Wednesday, October 17, 2012

What’s in your Fall Pantry?

Fall is here. With the change in season, so too, come changes with food. There are certain foods that are reminiscent of this time of year and maybe they bring us warmth and comfort as we start to “bundle up” on evenings because of the chill in the air.  Some of these foods, such as pumpkins, carrots and sweet potatoes, bring comfort home in a way that is so inviting.  What about scrumptiously delicious pumpkin bread that warms you through and through, sounds good on a cool night, right? This is a perfect bread to make, especially now that pumpkins are in season. But, you can make this bread anytime of the year – whether the pumpkin is fresh or canned. In this particular case, you’d be surprised at how nutritionally sound canned pumpkin can be. There are so many other things you can do with canned pumpkin too, like using it in a pasta sauce with whole-wheat pasta or a pumpkin pudding. Anyway, I digress, back to the point; here is the recipe I make for Pumpkin bread. Enjoy.

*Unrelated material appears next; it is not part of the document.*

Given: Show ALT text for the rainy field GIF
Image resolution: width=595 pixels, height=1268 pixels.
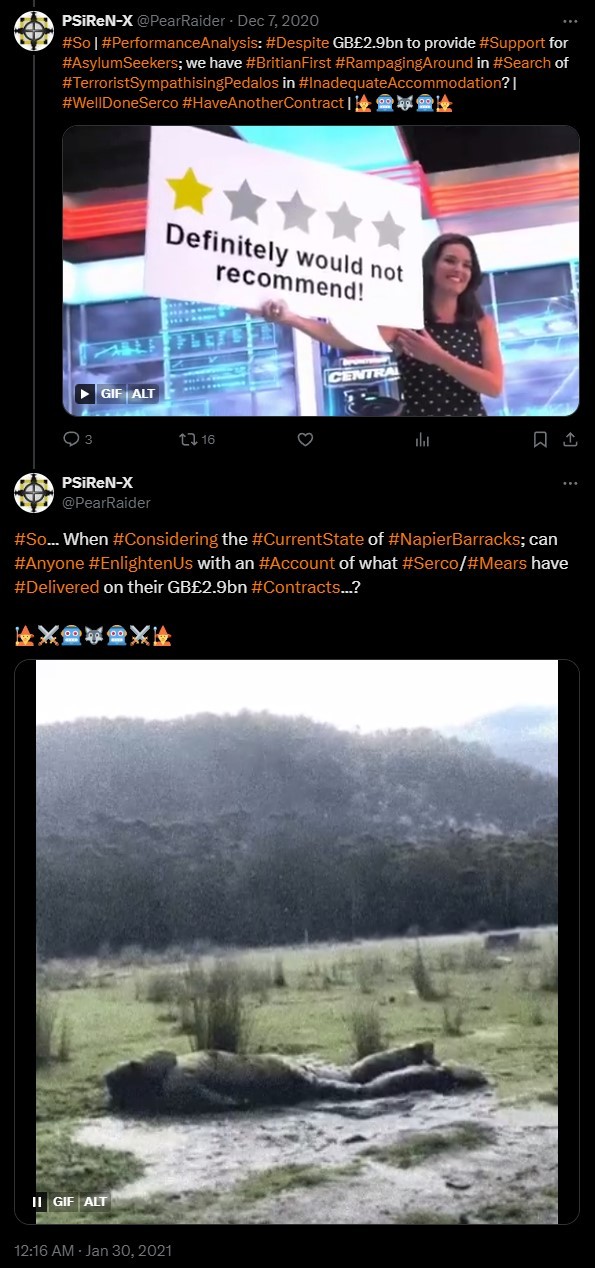Looking at the screenshot, I should [95, 1201].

I got the original recipe from the website: Eating well. This is a perfect dessert or a weekend breakfast with coffee.

Pumpkin Bread
2 ½ cups all-purpose flour
2 cups whole-wheat flour, preferably white whole wheat
1 tbsp. baking powder
2 tsp. baking soda
2 tsp. salt
2 large eggs
2 large egg whites
2 cups packed light brown sugar
3 cups canned unseasoned pumpkin puree
½ cup canola oil
**I always like to add some nuts, like crumbled walnuts and dried cherries or cranberries. Yes, added calories, but also added nutrition.
First, preheat the oven to 350 degrees and coat two 9 x 5 inch loaf pans with cooking spray.
Secondly, stir the all purpose flour, whole-wheat flour, baking powder, baking soda and salt in a large bowl. Then, whisk eggs, egg whites, brown sugar, pumpkin and oil in another large bowl. Add the pumpkin mixture to the dry ingredients and mix until just combined. You can scrape the batter into the prepared pans and smooth the tops.
Finally, bake the loaves until the tops are golden brown and test the bread with a cake tester (or toothpick) in the center to see if it comes out clean, 50 to 60 minutes. Cool in the pans for about 10 minutes and then turn the loaves out onto a wire rack to cool.